Quiet Riot

David Gray returns to the firebrand roots of his early, unpopular records

David Gray, with Lisa O’Neill 8 p.m. Tuesday, July 5, at the Akron Civic Theatre 182 South Main St., Akron Tickets: $39.50-$65 330-535-3179 ticketmaster.com

Before David Gray became one of the world's biggest adult-alternative pop stars, the English singer-songwriter was making far-from-mainstream folk records. Toiling in obscurity during the early 1990s, Gray released three albums of spiritual, naked roots music where he sang like a wild-eyed poet. He abandoned the style on 1998's White Ladder, which included the acoustic electro hit "Babylon" and catapulted him to fame. Gray has made massive pop records ever since (with sales nearing 12 million), but secretly he'd been yearning to revisit his love for the quiet, emotive folk music of his past.

He finally recorded that nostalgic dream album, Foundling, last year. And he was certain the 11-song set (his ninth overall) would bomb, just like his old folk records. "I said the record wasn't going to sell very many copies because of the kind of record it is," says Gray. "I made a record purely for myself without a thought for the market or all that other bullshit that can enter your head. It's just for me. It's something I've been longing to do."

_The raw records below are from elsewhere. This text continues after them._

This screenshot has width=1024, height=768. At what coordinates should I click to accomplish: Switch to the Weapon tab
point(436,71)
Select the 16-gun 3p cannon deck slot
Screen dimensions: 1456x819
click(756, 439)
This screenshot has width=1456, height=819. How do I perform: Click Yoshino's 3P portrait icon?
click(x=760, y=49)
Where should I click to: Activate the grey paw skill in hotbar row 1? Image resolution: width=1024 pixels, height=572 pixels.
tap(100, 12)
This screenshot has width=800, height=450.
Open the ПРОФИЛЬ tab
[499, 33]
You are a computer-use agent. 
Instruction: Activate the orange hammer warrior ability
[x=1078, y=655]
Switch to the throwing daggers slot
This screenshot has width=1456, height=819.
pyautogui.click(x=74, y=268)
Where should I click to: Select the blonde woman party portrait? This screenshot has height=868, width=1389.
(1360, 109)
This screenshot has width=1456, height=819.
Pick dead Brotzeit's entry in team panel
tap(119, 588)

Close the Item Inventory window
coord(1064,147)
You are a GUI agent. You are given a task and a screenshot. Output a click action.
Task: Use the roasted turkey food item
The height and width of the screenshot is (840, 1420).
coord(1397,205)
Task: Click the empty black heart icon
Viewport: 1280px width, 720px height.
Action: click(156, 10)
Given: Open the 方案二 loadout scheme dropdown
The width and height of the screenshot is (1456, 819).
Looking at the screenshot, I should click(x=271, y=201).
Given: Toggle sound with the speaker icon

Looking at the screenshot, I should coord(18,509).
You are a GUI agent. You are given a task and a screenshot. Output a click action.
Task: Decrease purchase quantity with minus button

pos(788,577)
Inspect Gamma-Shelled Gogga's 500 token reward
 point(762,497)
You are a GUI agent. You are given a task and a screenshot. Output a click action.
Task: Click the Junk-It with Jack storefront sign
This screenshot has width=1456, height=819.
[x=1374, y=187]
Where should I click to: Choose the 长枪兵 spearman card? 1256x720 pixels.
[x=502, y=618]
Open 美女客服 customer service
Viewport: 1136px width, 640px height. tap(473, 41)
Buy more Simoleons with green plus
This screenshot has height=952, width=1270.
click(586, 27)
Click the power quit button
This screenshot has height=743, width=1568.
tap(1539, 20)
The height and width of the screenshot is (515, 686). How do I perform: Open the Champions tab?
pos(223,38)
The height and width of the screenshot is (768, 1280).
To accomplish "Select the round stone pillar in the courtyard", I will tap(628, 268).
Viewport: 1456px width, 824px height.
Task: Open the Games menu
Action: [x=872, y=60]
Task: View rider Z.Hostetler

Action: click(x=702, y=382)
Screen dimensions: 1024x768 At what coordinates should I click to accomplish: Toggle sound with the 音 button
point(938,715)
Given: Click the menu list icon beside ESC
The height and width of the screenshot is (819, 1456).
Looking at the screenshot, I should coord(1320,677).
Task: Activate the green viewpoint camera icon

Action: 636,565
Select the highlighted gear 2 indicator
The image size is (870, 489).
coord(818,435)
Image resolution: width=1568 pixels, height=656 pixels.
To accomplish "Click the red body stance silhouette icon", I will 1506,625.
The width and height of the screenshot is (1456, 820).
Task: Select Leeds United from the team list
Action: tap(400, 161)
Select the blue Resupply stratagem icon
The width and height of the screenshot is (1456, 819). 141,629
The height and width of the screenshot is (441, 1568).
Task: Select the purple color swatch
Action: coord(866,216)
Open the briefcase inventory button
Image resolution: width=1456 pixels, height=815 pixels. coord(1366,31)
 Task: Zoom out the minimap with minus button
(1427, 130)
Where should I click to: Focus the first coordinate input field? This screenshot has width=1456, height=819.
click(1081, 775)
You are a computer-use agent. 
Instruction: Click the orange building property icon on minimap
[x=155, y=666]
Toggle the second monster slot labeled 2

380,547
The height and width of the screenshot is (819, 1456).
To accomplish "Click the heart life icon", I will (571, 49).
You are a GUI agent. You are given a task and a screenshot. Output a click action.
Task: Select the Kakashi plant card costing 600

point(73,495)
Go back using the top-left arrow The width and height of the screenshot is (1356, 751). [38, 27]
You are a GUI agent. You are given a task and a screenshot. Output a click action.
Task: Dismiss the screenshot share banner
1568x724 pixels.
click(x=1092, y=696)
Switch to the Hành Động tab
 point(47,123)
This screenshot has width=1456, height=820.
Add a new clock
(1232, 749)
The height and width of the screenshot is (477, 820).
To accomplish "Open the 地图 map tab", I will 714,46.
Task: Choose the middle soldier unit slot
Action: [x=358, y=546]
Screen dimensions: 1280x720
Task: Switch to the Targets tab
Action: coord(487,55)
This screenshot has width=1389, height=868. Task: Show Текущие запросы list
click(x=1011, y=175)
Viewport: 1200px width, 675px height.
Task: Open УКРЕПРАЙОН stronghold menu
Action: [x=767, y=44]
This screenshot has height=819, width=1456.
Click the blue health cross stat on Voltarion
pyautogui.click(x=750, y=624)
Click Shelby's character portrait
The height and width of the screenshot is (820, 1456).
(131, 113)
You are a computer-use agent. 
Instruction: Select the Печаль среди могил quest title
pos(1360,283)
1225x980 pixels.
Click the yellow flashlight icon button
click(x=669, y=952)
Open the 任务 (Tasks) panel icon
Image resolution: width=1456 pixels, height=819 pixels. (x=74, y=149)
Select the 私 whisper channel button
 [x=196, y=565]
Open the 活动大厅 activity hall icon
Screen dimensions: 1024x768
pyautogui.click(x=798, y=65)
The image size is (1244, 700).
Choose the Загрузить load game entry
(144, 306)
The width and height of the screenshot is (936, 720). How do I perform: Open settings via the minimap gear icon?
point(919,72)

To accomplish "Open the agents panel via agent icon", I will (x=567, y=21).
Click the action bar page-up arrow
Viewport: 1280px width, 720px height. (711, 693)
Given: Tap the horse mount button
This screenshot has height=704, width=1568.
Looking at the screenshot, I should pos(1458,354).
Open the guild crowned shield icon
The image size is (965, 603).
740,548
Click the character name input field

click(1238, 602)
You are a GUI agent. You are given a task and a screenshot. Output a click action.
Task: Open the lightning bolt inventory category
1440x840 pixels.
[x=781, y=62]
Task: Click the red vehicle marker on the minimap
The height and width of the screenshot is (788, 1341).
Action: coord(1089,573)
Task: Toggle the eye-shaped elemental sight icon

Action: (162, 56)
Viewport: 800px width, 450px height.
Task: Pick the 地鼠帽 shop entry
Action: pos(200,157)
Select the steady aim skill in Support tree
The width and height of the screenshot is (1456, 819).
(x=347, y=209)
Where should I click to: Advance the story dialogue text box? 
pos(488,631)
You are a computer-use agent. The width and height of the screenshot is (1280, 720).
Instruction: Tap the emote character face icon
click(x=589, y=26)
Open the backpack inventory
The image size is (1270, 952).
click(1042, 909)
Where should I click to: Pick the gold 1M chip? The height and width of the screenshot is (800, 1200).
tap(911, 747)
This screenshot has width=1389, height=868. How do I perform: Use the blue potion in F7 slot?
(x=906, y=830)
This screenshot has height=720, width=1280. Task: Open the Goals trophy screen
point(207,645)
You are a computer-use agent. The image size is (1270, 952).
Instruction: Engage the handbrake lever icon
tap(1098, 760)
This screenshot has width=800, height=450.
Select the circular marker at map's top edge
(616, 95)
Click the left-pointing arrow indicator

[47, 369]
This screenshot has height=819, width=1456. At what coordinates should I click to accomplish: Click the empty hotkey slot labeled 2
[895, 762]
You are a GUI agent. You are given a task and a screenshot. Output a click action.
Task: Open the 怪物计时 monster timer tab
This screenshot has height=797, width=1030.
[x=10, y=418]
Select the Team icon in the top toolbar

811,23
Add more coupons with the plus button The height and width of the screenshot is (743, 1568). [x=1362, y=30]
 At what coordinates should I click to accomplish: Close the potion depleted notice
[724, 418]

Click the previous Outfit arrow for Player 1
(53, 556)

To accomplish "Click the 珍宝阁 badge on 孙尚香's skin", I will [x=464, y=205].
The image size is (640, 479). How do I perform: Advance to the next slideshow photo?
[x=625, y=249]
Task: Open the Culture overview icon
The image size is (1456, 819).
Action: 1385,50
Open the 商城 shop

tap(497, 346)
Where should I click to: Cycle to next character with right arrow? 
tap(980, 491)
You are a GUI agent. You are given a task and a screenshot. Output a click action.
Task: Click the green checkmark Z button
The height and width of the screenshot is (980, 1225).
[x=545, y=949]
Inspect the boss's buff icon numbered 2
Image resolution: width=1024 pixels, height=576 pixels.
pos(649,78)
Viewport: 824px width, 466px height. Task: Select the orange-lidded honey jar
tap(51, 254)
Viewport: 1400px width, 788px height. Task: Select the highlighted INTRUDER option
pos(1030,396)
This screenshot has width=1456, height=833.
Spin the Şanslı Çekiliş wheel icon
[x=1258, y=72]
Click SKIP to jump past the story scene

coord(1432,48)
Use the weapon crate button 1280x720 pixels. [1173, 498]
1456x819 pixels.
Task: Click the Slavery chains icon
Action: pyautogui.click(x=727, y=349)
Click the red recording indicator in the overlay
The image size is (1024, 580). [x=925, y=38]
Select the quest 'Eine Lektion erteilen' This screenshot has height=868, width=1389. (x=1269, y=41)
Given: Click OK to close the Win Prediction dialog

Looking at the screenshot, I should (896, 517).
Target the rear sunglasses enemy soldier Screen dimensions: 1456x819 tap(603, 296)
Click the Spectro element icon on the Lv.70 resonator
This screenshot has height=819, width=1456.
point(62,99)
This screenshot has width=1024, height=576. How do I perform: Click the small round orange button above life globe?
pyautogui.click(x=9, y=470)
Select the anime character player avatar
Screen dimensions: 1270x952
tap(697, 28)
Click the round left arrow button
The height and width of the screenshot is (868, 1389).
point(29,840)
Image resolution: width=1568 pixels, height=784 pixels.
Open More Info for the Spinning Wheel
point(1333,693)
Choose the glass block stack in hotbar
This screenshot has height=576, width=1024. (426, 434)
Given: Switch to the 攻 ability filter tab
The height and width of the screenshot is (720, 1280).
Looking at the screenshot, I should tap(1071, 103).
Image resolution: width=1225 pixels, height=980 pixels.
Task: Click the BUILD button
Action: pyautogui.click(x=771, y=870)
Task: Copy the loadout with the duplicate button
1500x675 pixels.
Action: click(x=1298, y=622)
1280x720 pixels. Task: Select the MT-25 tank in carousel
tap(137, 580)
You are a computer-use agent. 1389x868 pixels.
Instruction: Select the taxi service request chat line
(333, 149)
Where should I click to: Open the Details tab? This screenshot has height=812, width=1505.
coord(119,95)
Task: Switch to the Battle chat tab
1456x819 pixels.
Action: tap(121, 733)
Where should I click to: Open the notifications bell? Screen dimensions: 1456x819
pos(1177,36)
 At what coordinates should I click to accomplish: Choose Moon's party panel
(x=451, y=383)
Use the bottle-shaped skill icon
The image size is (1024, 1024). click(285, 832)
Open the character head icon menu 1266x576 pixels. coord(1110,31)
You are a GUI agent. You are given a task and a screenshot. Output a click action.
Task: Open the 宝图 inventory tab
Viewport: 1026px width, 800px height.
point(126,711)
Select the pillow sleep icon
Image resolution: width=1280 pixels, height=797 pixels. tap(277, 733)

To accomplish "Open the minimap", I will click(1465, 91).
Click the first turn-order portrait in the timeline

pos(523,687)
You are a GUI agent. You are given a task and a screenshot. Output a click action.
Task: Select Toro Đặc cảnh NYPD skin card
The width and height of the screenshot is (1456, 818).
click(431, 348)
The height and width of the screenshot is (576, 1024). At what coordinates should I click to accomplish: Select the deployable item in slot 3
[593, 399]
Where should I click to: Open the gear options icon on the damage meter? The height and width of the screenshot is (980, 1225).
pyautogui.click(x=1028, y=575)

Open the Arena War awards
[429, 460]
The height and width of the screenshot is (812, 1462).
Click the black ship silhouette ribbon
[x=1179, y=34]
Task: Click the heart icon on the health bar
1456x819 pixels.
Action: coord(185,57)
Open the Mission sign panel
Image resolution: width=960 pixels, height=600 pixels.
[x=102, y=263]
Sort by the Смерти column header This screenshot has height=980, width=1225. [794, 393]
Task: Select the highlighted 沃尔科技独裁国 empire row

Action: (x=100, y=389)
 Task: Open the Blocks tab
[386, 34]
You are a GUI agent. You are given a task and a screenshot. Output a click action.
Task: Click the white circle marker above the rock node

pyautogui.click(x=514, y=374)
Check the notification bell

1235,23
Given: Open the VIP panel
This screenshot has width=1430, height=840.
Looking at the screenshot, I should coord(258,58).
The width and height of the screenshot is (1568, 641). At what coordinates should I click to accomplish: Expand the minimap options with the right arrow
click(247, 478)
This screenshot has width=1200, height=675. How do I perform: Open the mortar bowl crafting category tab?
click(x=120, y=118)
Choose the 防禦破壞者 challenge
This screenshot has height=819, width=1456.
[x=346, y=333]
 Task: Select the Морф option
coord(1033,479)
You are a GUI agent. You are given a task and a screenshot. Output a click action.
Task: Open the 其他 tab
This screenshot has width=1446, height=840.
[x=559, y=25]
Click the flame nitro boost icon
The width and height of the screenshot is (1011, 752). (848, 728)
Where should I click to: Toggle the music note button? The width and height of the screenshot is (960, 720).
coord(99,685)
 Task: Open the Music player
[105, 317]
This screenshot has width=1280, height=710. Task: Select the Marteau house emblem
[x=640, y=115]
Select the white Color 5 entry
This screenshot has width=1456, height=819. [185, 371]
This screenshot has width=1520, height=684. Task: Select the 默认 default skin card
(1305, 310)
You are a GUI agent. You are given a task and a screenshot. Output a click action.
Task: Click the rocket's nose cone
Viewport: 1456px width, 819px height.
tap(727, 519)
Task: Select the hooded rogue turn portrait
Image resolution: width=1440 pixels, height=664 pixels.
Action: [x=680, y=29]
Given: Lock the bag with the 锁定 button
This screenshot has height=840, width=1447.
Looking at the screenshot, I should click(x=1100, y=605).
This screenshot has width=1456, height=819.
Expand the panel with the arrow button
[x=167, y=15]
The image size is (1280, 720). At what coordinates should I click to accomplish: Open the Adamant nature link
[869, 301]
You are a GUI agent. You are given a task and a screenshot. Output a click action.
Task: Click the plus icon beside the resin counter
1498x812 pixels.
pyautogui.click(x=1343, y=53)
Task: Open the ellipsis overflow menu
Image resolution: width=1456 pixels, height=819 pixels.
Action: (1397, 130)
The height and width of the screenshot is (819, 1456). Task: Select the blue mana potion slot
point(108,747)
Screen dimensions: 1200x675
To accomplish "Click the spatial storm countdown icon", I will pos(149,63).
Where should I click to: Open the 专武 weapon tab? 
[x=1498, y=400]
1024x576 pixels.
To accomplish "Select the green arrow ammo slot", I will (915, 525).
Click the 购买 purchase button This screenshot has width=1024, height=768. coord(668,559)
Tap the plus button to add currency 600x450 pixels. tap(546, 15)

Gray ended up eating his words. When Foundling was released last August, it debuted at No. 9 on Billboard's Top 200 Albums chart — the highest position of Gray's nearly 20-year career. That success is in stark contrast to the underwhelming appreciation for his first three folk albums, 1993's A Century Ends, 1994's Flesh, and 1996's Sell, Sell, Sell. The roots revival has given Gray the opportunity to not only make music differently, but play it differently too. He's launched a series of intimate acoustic shows called "Lost and Found," which focus on the songs of Foundling. But he's also reinterpreting his entire catalog in concert, with a spotlight on his older, folkier tunes.

Gray and his band are playing old-school instruments onstage — double bass, piano, cello, harmonium — which takes everything "down by about 25 percent," he says. "Sometimes when you play a song gently with a couple of instruments, it just sounds massive. You focus on getting the beautiful sounds out of things — the real sounds, instead of a synthetic equivalent. You cluster everyone onstage so you can dovetail and move gracefully from song to song, like birds flying in formation through the sky."

Foundling has reawakened Gray's muse. Surrounded by pizzicato guitars, lonely pianos, tribal percussion, and astral atmospherics, his voice howls and whispers. Each song sounds like a sonnet, eulogizing birth, abandonment, and the resurrection of love scored to brooding, sweet, and intimate soul music. The title track starts as a solemn death march before erupting with electric guitar, horns, and metaphysical phantasms.

"There are themes of getting old and being born," says Gray. "[And] vulnerability — vulnerability to experience, nakedness in the world. We shroud ourselves in cynicism, in all sorts of spiritual clothes to defend ourselves on a movement-by-moment, day-by-day basis. But really we're just lambs to the slaughter when it comes to the bigger picture."

It can be complicated material for fans, especially casual ones who know Gray from only "Babylon." Songs like "Forgetting" and "When I Was in Your Heart" take patience and a studious ear. But, not so surprisingly, most of the tracks are constructed with gentle grooves, summer production, clever lyrics, and great vocals ("Only the Wine" and "Gossamer Thread" are two of his best).

The new songs were actually written at the same time as 2009's Draw the Line, a lush and loud rock record that is the polar opposite of Foundling's haunting, old beauty. "If you want to look at an album as a form of punctuation," says Gray, "it felt like Foundling for a while would be a full stop and I was going to have to begin an entirely new sentence.

"For me, there's something definitive about this record, but I don't know if I can carry on and make a similar record. I think the best thing I can do is something rather different. What form will that take? I don't know. I'll just have to see when I get there."